Health. Fitness. Positivity. Lifestyle. Mental health. Self love.

Understanding suicidal thoughts

Growing up how did you imagine your life would pan out? A successful career, falling in love, having a family, living happily ever after? Our dreams may vary from person to person but I don't believe there would be a single person who just read that question who wouldn't have envisaged, a life full of happiness. At no point would any of us visualised contending with such debilitating pain and suffering that it eventually would lead to considering suicide.


Suicidal thoughts are, having no hope that things will ever get better.
Suicidal thoughts are wanting to die but also desperately wanting to live.
Suicidal thoughts are not being able to drive your car without wanting to crash it.
Suicidal thoughts are thinking about ways to hurt yourself to somehow take the pain away.
Suicidal thoughts are fearing your own mind and what it can do.
Suicidal thoughts are not wanting to leave loved ones but not being able to cope another day. 
Suicidal thoughts are debilitating, terrifying and utterly heart-wrenching.

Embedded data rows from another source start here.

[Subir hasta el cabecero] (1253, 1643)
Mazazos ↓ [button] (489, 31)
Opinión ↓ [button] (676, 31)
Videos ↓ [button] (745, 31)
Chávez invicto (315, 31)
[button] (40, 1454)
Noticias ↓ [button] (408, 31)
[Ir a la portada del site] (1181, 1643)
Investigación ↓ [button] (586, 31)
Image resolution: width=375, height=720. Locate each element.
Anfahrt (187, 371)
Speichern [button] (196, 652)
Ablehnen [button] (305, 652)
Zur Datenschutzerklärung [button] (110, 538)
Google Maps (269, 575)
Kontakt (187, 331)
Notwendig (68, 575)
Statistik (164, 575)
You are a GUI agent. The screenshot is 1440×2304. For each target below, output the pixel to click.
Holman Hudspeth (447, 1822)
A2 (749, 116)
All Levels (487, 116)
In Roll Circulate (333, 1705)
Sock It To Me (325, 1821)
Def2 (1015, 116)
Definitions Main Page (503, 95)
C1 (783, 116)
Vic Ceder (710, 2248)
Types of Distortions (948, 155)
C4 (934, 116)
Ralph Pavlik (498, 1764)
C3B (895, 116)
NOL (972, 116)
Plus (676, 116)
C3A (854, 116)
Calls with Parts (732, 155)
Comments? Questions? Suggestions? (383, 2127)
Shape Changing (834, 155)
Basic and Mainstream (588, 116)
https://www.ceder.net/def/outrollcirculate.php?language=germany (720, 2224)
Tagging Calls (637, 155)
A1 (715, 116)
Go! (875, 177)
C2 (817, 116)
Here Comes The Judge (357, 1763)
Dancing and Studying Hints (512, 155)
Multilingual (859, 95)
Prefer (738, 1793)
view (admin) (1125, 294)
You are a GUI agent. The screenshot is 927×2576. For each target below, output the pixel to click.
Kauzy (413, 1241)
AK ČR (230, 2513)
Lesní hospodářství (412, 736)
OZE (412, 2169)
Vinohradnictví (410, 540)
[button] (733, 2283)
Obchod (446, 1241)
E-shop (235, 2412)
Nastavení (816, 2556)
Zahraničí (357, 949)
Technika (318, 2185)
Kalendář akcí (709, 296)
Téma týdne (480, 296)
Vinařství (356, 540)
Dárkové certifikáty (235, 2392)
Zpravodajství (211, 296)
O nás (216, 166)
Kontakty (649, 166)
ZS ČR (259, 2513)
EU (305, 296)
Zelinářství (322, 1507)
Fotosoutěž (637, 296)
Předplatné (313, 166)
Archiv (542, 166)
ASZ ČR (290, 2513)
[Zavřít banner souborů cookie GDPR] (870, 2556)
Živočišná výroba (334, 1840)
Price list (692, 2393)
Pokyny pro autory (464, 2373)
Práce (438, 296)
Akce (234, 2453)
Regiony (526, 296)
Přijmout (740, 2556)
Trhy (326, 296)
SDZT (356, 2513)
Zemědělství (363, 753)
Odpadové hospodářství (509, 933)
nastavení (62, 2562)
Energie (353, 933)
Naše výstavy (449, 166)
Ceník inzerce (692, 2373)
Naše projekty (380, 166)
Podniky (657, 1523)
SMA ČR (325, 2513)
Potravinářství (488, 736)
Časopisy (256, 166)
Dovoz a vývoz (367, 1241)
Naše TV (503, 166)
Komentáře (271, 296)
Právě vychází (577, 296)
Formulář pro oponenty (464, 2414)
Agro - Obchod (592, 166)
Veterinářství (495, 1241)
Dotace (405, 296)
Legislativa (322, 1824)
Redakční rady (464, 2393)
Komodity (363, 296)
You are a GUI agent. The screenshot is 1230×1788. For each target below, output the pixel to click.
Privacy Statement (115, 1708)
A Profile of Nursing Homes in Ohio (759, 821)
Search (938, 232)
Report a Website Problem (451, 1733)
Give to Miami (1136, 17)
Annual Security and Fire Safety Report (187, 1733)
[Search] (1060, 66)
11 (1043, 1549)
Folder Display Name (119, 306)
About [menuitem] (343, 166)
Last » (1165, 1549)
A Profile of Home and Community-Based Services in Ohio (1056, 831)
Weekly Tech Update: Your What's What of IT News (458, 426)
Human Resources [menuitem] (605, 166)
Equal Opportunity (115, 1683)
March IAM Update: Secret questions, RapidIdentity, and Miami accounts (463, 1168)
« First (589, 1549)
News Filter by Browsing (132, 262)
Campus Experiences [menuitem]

Experiencing suicidal thoughts has to be one of the worst feelings in the entire world, feeling torn between desperately wanting to feel happiness again and not seeing how it could ever be possible. Seeing no other way past the pain and feeling like you are trapped in a body that no matter what you do is determined to be depressed.
Suicidal thoughts are something I know very well and have been a big part of my life. In the early days of my illness, I dealt with them all day every day and these were the multiple times I attempted to take my own life. These were the most challenging years I've ever had, spent trying to talk myself out of suicide every day. Telling myself not to go through with it even when everything in my mind was telling me to, it's a battle that's completely exhausting and therefore at times didn't have the strength to fight. 
Further on in my illness and more recently, if I suffer the thoughts will come out of nowhere with no warning which made it especially difficult to explain to my loved ones how I could feel that way. Having to answer questions like do I not care about them enough to stay or how am I okay about leaving them behind? It will never make sense to a person not suffering but not once was it about them or anything other than being unable to manage another day. 
For, I will never forget the look on my loved one's faces when they would first find me after I'd made an attempt. Nor will I forget the feeling of watching their heartbreak right in front of you when you say don't want to be alive anymore. However, it soon became apparent to me that to keep myself alive and prevent any long-lasting pain I had to start sharing my feelings. I knew it was better to keep myself which became my lifeline and expressing my thoughts helped my partner save my life more times than I can count.
Something that isn't necessarily widely known is these dark thoughts don't just show themselves in the typical way everyone thinks, they can come and go but also be heard by someone other than you. There must be more awareness of this and learning that suicidal thoughts don't need to always be there to be believed.

The most common type of suicidal thoughts is those which present themselves every minute of the day. The person will always be thinking of ways they can end their life and at times researching possible ways. These thoughts are brought on by long periods of suffering, for example, battling depression, which leads them to feel there’s no other way out.
There are also suicidal thoughts that come and go; they aren’t constant but when they do arise it's very strong. It can feel like a panic attack with a sudden rush and all you can think about is not wanting to be alive. This tends to be the case when a family loses someone to suicide without any reason to show why and it's because these thoughts are impulsive. 
A final way of experiencing suicidal thoughts is when a person is extremely unwell and they begin to hear voices in their head. They believe someone’s in their head talking to them, following them or watching them. The feeling is incredibly real and they will have no control whatsoever over their mind.
Discussing suicide will always be so important to me and something of which I'm extremely passionate about helping others to grow a greater understanding. So many lives are lost because people either think it's an empty threat and don't believe the person will go through with it or they simply don't understand it. I pray if you take anything from this post it's that you don't ever disbelieve a person you appreciate how brave they've been to share and take that same bravery to get the help they desperately need.